Output the listing below verbatim.

DATA TO PROCESS:
——————————

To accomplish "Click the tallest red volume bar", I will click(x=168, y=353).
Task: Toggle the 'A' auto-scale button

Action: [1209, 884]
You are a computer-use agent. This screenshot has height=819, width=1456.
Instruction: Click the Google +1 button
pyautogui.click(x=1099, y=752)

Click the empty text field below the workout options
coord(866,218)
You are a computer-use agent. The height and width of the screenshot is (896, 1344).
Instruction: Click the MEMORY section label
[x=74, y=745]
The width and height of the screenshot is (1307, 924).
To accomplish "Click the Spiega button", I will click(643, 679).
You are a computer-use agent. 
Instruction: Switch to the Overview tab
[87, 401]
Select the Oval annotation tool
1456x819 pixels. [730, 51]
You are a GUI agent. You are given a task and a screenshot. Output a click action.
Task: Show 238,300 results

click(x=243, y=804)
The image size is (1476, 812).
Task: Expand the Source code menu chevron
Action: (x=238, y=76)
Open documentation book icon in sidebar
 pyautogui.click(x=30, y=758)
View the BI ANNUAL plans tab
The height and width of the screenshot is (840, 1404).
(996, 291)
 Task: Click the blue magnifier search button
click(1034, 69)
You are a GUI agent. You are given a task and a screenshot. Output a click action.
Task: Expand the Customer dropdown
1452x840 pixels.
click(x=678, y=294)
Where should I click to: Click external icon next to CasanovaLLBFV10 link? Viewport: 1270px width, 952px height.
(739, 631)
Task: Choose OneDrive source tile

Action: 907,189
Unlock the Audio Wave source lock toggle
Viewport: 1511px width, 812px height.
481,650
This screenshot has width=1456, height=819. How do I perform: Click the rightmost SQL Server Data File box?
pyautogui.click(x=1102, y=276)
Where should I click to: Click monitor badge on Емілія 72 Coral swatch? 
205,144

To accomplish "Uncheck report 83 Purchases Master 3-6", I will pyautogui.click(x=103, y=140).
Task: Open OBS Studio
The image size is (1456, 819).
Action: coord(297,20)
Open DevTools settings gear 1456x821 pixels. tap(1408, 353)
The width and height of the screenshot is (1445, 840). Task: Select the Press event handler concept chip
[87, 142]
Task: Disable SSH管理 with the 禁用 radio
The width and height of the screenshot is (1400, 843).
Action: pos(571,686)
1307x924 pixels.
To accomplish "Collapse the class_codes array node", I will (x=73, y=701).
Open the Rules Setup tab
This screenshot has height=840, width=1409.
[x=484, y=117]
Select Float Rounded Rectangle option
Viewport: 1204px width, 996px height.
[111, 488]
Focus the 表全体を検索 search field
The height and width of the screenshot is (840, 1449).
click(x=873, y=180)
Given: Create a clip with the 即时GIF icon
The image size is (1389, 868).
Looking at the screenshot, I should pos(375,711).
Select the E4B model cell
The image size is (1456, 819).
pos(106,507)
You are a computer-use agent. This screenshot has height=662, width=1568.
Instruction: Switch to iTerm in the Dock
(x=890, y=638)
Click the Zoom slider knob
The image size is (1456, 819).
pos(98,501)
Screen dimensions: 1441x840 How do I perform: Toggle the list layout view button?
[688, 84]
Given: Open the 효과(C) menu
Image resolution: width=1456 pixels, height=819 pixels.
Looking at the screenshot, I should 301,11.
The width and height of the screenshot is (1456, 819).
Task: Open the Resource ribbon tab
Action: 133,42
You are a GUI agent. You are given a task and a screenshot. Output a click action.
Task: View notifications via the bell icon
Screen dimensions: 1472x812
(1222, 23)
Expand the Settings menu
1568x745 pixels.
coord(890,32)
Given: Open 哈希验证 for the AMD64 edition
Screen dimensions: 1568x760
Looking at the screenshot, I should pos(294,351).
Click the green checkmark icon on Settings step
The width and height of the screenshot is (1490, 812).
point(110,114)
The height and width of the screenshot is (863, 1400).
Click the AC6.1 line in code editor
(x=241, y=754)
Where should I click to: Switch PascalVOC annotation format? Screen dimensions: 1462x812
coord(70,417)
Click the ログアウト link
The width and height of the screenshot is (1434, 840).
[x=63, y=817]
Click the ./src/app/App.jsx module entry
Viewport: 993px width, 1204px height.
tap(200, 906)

——————————

ANSWER TO THE PROBLEM:
To accomplish "Click the tallest red volume bar", I will click(x=168, y=353).
Task: Toggle the 'A' auto-scale button

Action: [1209, 884]
You are a computer-use agent. This screenshot has height=819, width=1456.
Instruction: Click the Google +1 button
pyautogui.click(x=1099, y=752)

Click the empty text field below the workout options
coord(866,218)
You are a computer-use agent. The height and width of the screenshot is (896, 1344).
Instruction: Click the MEMORY section label
[x=74, y=745]
The width and height of the screenshot is (1307, 924).
To accomplish "Click the Spiega button", I will click(643, 679).
You are a computer-use agent. 
Instruction: Switch to the Overview tab
[87, 401]
Select the Oval annotation tool
1456x819 pixels. [730, 51]
You are a GUI agent. You are given a task and a screenshot. Output a click action.
Task: Show 238,300 results

click(x=243, y=804)
The image size is (1476, 812).
Task: Expand the Source code menu chevron
Action: (x=238, y=76)
Open documentation book icon in sidebar
 pyautogui.click(x=30, y=758)
View the BI ANNUAL plans tab
The height and width of the screenshot is (840, 1404).
(996, 291)
 Task: Click the blue magnifier search button
click(1034, 69)
You are a GUI agent. You are given a task and a screenshot. Output a click action.
Task: Expand the Customer dropdown
1452x840 pixels.
click(x=678, y=294)
Where should I click to: Click external icon next to CasanovaLLBFV10 link? Viewport: 1270px width, 952px height.
(739, 631)
Task: Choose OneDrive source tile

Action: 907,189
Unlock the Audio Wave source lock toggle
Viewport: 1511px width, 812px height.
481,650
This screenshot has width=1456, height=819. How do I perform: Click the rightmost SQL Server Data File box?
pyautogui.click(x=1102, y=276)
Where should I click to: Click monitor badge on Емілія 72 Coral swatch? 
205,144

To accomplish "Uncheck report 83 Purchases Master 3-6", I will pyautogui.click(x=103, y=140).
Task: Open OBS Studio
The image size is (1456, 819).
Action: coord(297,20)
Open DevTools settings gear 1456x821 pixels. tap(1408, 353)
The width and height of the screenshot is (1445, 840). Task: Select the Press event handler concept chip
[87, 142]
Task: Disable SSH管理 with the 禁用 radio
The width and height of the screenshot is (1400, 843).
Action: pos(571,686)
1307x924 pixels.
To accomplish "Collapse the class_codes array node", I will (x=73, y=701).
Open the Rules Setup tab
This screenshot has height=840, width=1409.
[x=484, y=117]
Select Float Rounded Rectangle option
Viewport: 1204px width, 996px height.
[111, 488]
Focus the 表全体を検索 search field
The height and width of the screenshot is (840, 1449).
click(x=873, y=180)
Given: Create a clip with the 即时GIF icon
The image size is (1389, 868).
Looking at the screenshot, I should pos(375,711).
Select the E4B model cell
The image size is (1456, 819).
pos(106,507)
You are a computer-use agent. This screenshot has height=662, width=1568.
Instruction: Switch to iTerm in the Dock
(x=890, y=638)
Click the Zoom slider knob
The image size is (1456, 819).
pos(98,501)
Screen dimensions: 1441x840 How do I perform: Toggle the list layout view button?
[688, 84]
Given: Open the 효과(C) menu
Image resolution: width=1456 pixels, height=819 pixels.
Looking at the screenshot, I should 301,11.
The width and height of the screenshot is (1456, 819).
Task: Open the Resource ribbon tab
Action: 133,42
You are a GUI agent. You are given a task and a screenshot. Output a click action.
Task: View notifications via the bell icon
Screen dimensions: 1472x812
(1222, 23)
Expand the Settings menu
1568x745 pixels.
coord(890,32)
Given: Open 哈希验证 for the AMD64 edition
Screen dimensions: 1568x760
Looking at the screenshot, I should pos(294,351).
Click the green checkmark icon on Settings step
The width and height of the screenshot is (1490, 812).
point(110,114)
The height and width of the screenshot is (863, 1400).
Click the AC6.1 line in code editor
(x=241, y=754)
Where should I click to: Switch PascalVOC annotation format? Screen dimensions: 1462x812
coord(70,417)
Click the ログアウト link
The width and height of the screenshot is (1434, 840).
[x=63, y=817]
Click the ./src/app/App.jsx module entry
Viewport: 993px width, 1204px height.
tap(200, 906)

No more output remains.